Exercise → Retype word for word the line containing "Task: Show the 3m time range" and each line that follows it in the records below, through the last one, with no pictures.
□ □ □ □
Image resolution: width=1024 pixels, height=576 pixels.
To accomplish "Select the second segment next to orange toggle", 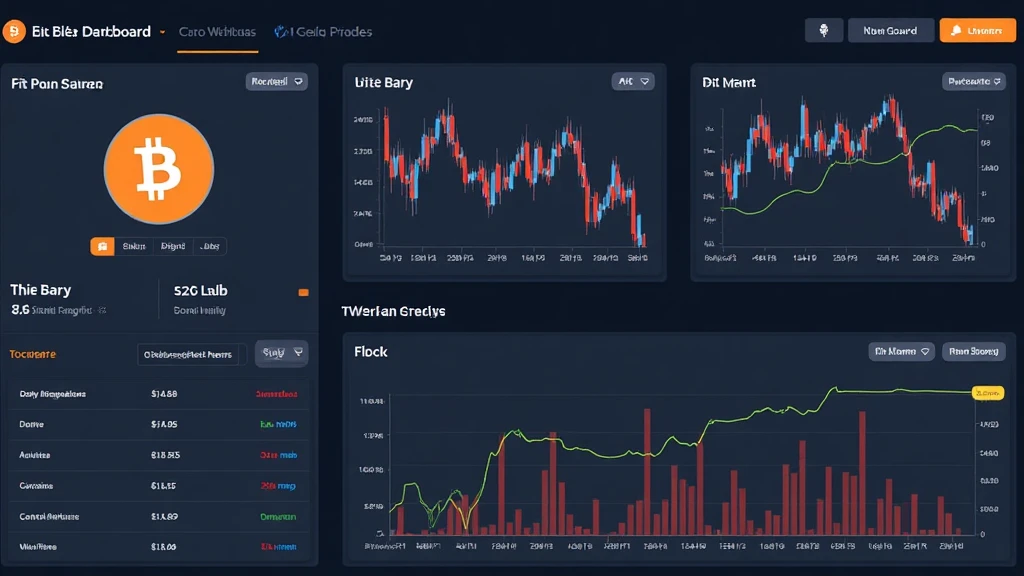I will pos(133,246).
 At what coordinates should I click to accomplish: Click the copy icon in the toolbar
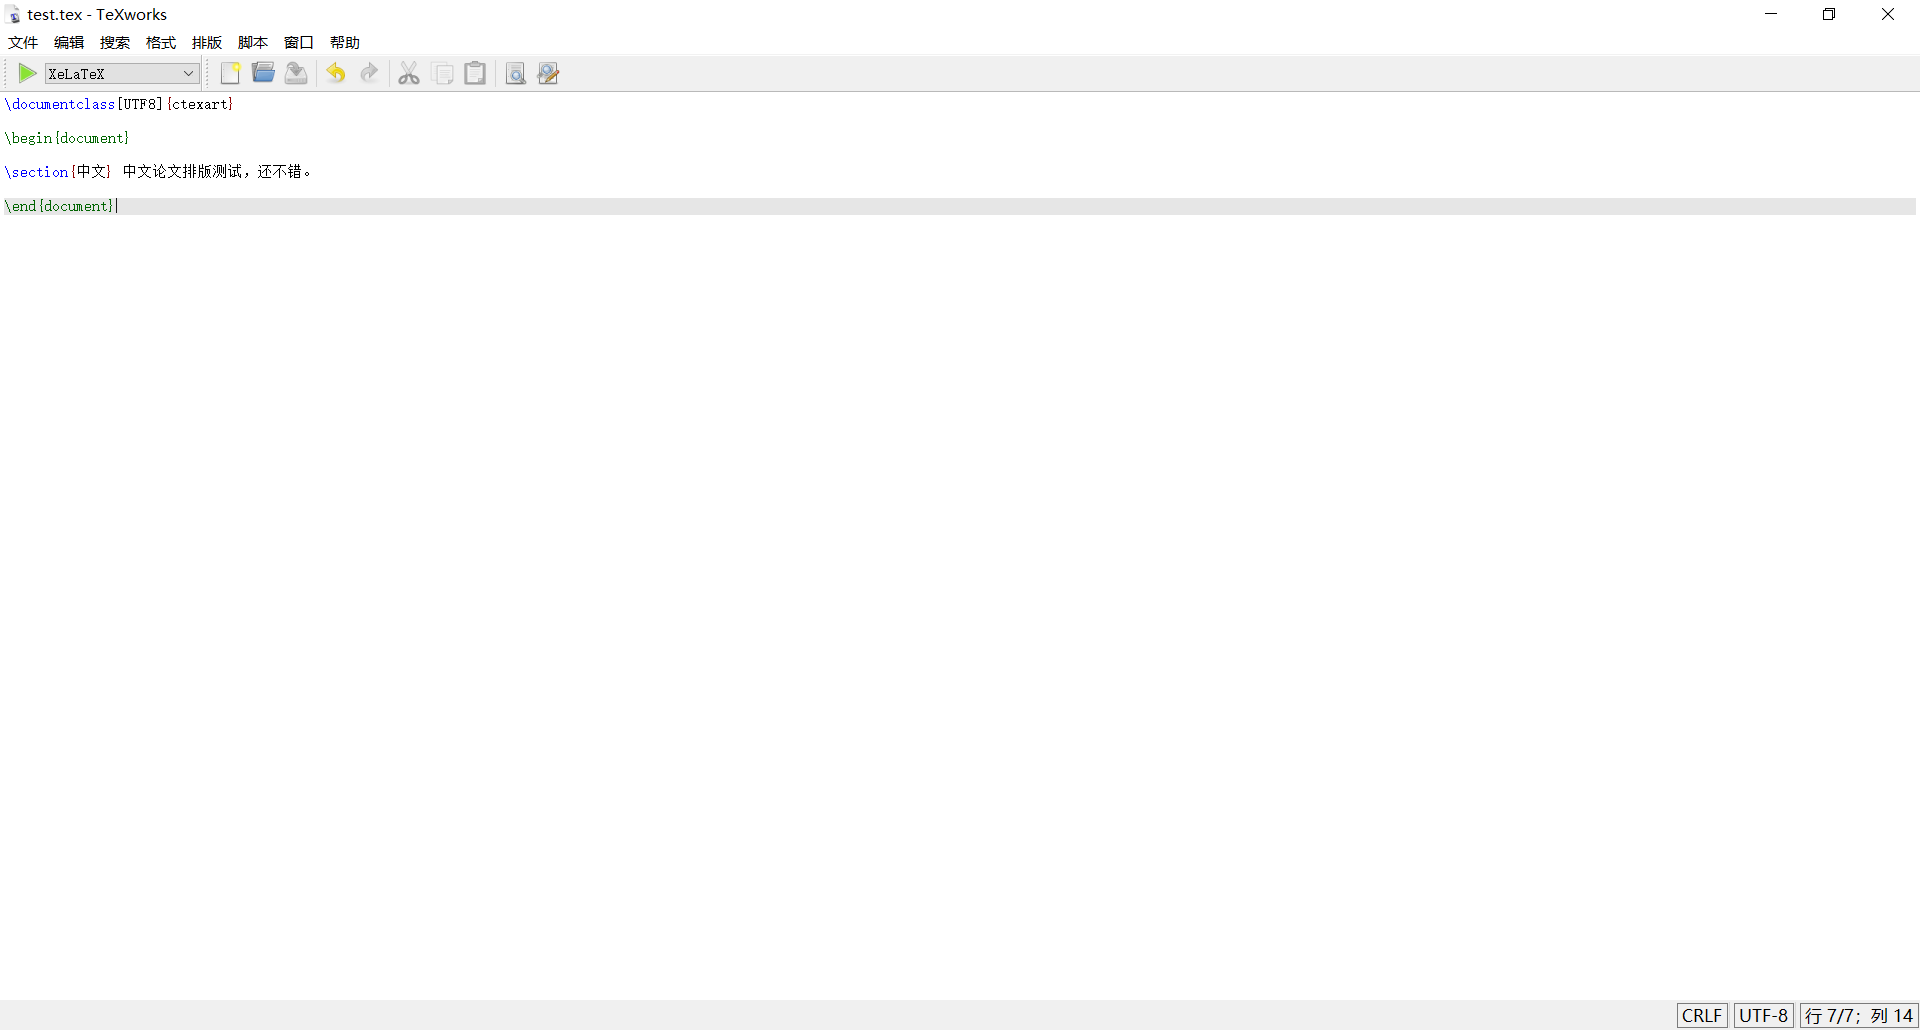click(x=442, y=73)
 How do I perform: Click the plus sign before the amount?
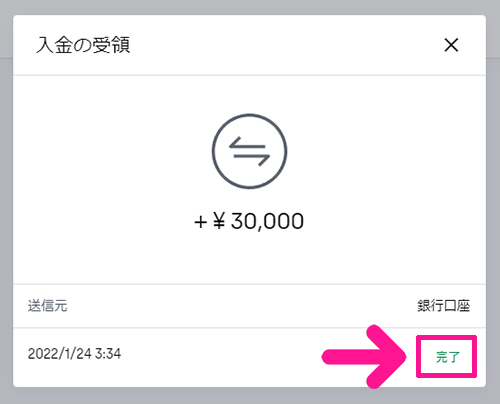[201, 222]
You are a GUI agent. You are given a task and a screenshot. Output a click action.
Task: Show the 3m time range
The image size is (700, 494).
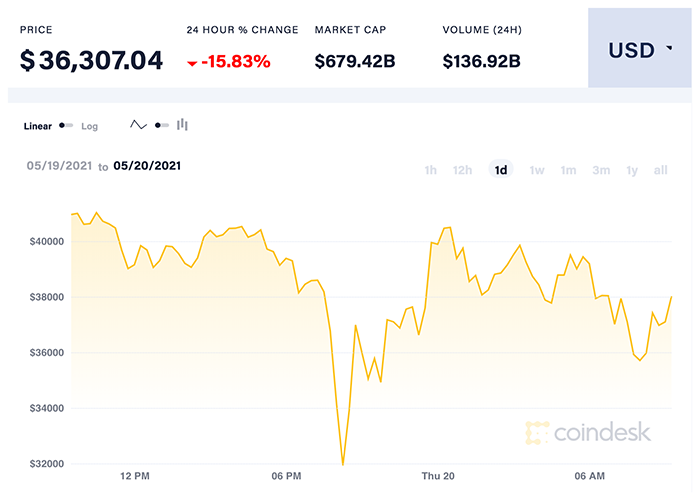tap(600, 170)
□ □ □ □
Task output →
Task: Show the 3m time range
The image size is (700, 494).
tap(600, 170)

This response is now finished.